### Required task:
Transcribe word for word the passage of the essay on war fiction from "Non-Romance War books" up to and including "very privileged background.".

There's a lot of war literature that has been written over the years, I'm not talking about like histories or things like that, I mean fictional data that is based on the tragedy of War.
Out of all of it ever written....you can actually divide ALL war fiction material into TWO categories. The first being "romance war books" and the other category being "un-romanced war books."
I know it is brazen to divide every single fictional piece of data written on wars into two polarized categories...but unfortunately it is true.
Firstly, Romance War literature regards the domain of Good Guys versus Bad Guys and promotes a "ra-ra-ra-Go-Team" sort of theme behind it. Some romantic war books are so sappy they feature Fencers who have a rose in their mouth at all times while conducting these super-fun nobleman wars. They feature characters that you wouldn't exactly find on a battle field in reality. These pieces of literature present war as a fun activity that is noble/heroic/right as the heroes defeat the villains.
Examples of Romance War book are the Epic of Gilgamesh where the noble King Gilgamesh defeats his enemies and saves his people from a flood (this story was re-worked into the bible/kuran), or War of the Roses...a highly pompous regaled affair about who gets to sit on the Throne of England. The most widely-read Romance War book of all time is Three Kingdoms which details the War-Triangle (as opposed to the Love-Triangle writing tool) between the regal Liu Bei and his foes Cao Cao and Sun Jian.
Romanced War books Main Textile: War is a heroic, noble, and pretty fun little game.
Secondly, the other polarized group of war fiction data is Un-Romanced war pieces. These tend to present the topic of war as un-heroic, disgusting, wrong, insane, and bad. You're not gonna have too much ra-ra-ra cheerleading in these...and when you're done reading them you're gonna walk away from it feeling quite depressed and even queasy. This may not be as fun, or pump-up-able as a Romance War book but these Un-Romanced books are aiming to be more realistic. They don't want to get you pumped over war....at all. They want you to have a negative opinion on war.
We're going to look at a few good examples of these in depth in the second section of the article. Just to throw out a few now....a good modern day example is something like Full Metal Jacket where the "heroes" aren't really heroes...they are unbalanced weirdoes who are thrust into a situation they can barely even function in and try their best to kill before being killed. There's nothing very heroic about the "heroes" of Full Metal Jacket. Another good example is the Japanese film Grave of the Fireflies....which depicts two Japanese orphans during WWII and it is probably like the saddest friggin' movie anyone's ever made. Those two japanese kids did not have a good n' fun time in that war movie that's for sure. Those two kids had no fun at all in that war movie.
Non-Romance War books Main Textile: War really sucks, it's gruesome, devastating, awful, terrible, and just simply no fun what-so-ever.
Mind Set of the Writers
When reading old fiction datum it is fun to try and think of what the writer/composer of the text had going through their mind at the time. I do honestly think, the Romance War books, are written by a certain subset of the given era's population which were probably of a very privileged background.

### Data lines:
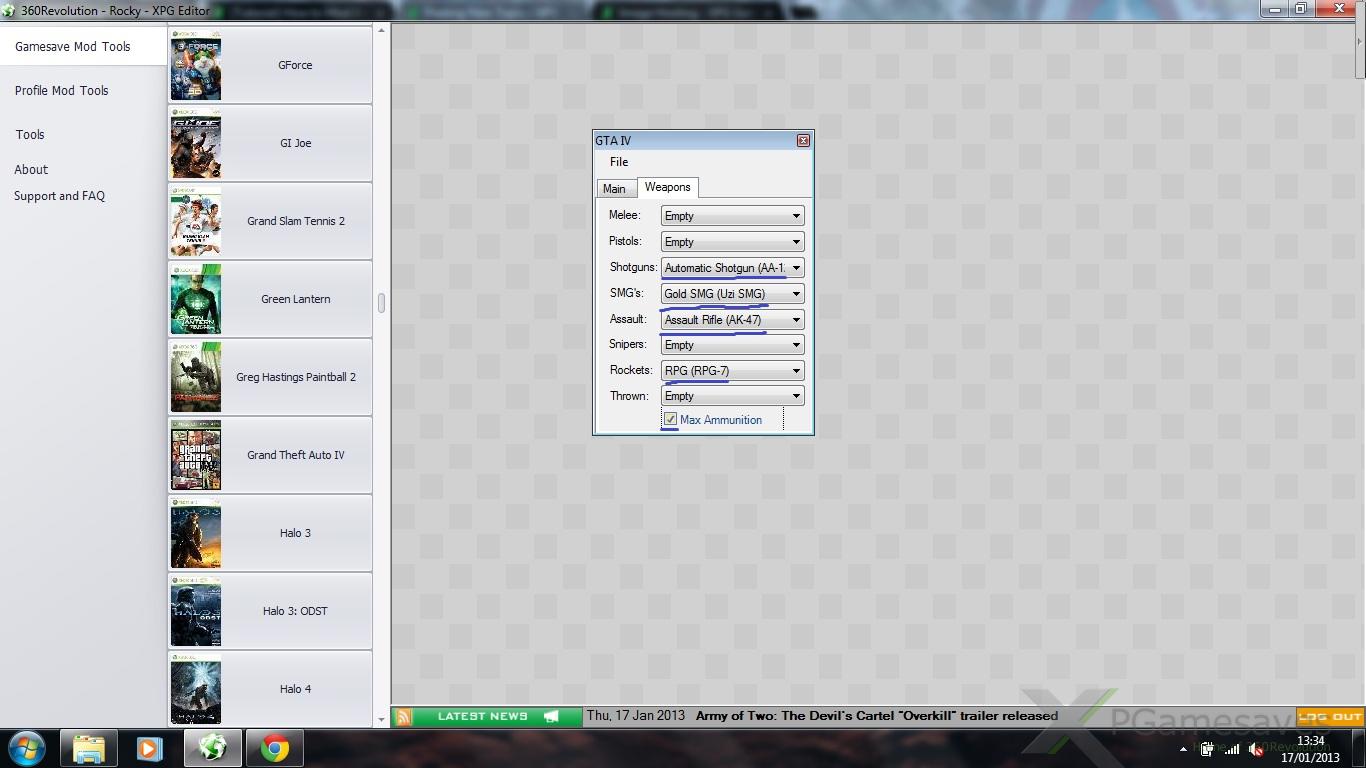Open the File menu in GTA IV window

### Answer for this exercise:
Non-Romance War books Main Textile: War really sucks, it's gruesome, devastating, awful, terrible, and just simply no fun what-so-ever.
Mind Set of the Writers
When reading old fiction datum it is fun to try and think of what the writer/composer of the text had going through their mind at the time. I do honestly think, the Romance War books, are written by a certain subset of the given era's population which were probably of a very privileged background.